En el salón estaban mis otras dos maletas, llenas hasta los topes. ¡Así que Elke había sido capaz! Fui al vestíbulo y recogí las cartas: facturas, publicidad, dos sobres dirigidos a Elke, el primero de una de sus aburridas amigas, el otro de un tal Walter Munzinger. ¿Walter? Tras abrirlo, lo leí, pero era un simple cliente de su agencia, la misiva era muy distante y formal, debía de tratarse de otro Walter.

También hallé cartas dirigidas a mí. Más facturas, publicidad, ¡Bebe cerveza!, tres comprobantes de pago por artículos impresos, dos invitaciones: a la presentación de un libro la semana próxima y a la inauguración de una exposición esa misma noche, los nuevos collages de Alonzo Quilling. Asistiría gente importante. En circunstancias normales habría ido a cualquier precio. Era una calamidad que nadie pudiera saber que Kaminski estaba conmigo.

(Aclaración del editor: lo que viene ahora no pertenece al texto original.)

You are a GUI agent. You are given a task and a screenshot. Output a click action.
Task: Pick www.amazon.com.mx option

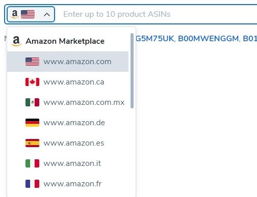pos(68,102)
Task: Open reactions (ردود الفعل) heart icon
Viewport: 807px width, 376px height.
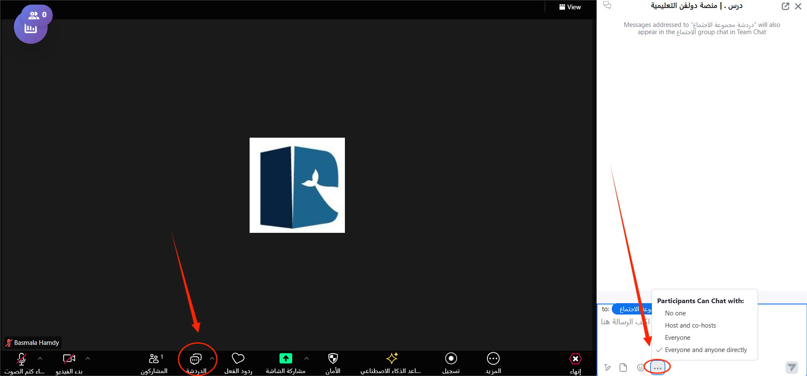Action: (x=238, y=359)
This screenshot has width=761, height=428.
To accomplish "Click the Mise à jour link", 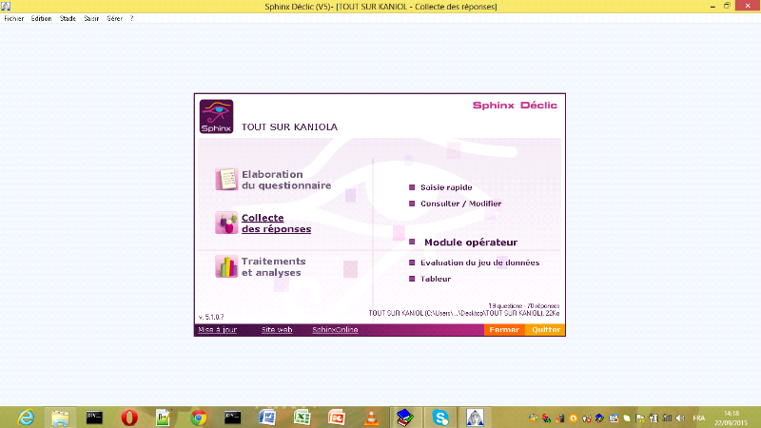I will (x=217, y=329).
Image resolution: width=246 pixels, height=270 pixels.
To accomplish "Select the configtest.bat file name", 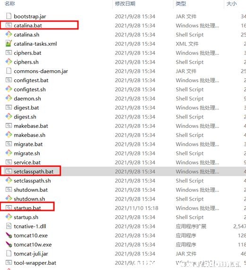I will click(x=31, y=80).

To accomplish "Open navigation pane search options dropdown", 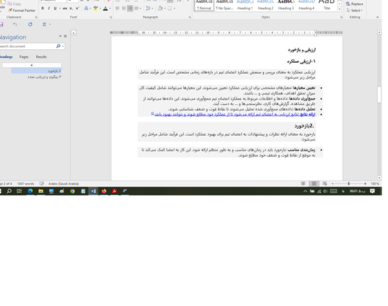I will [x=63, y=47].
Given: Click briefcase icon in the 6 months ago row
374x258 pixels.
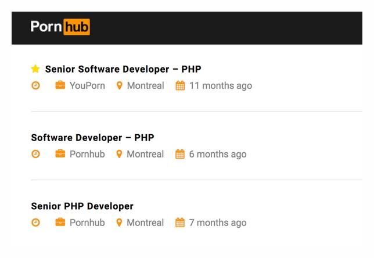Looking at the screenshot, I should coord(60,153).
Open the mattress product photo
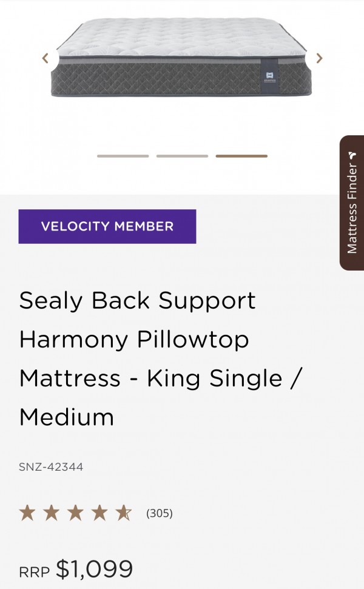Screen dimensions: 364x589 181,56
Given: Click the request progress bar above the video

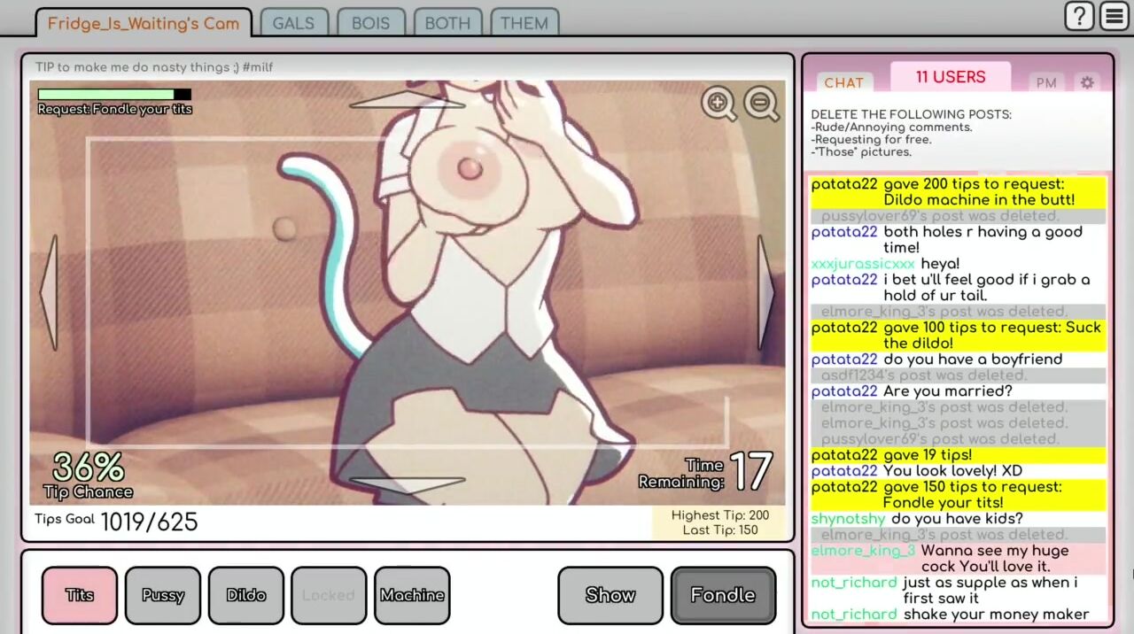Looking at the screenshot, I should coord(114,94).
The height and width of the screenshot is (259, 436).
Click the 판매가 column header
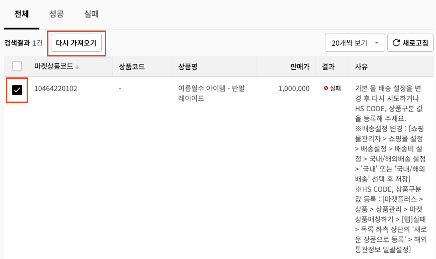click(300, 66)
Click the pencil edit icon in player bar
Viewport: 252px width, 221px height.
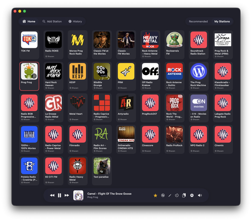click(170, 195)
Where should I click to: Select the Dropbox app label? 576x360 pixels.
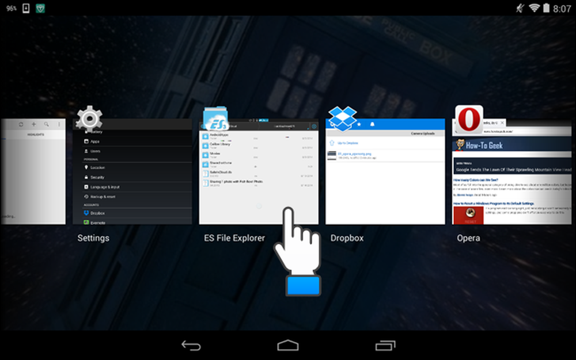(x=347, y=238)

Examiné la invitación y recorrí la estancia de un lado a otro. La lluvia tamborileaba contra el cristal. En realidad, ¿por qué no? Eso podía cambiar totalmente mi posición.

Abrí la maleta más grande y comencé a repasar mis camisas. Necesitaría mi mejor americana. Y otros zapatos. Y, como es lógico, las llaves del coche de Elke.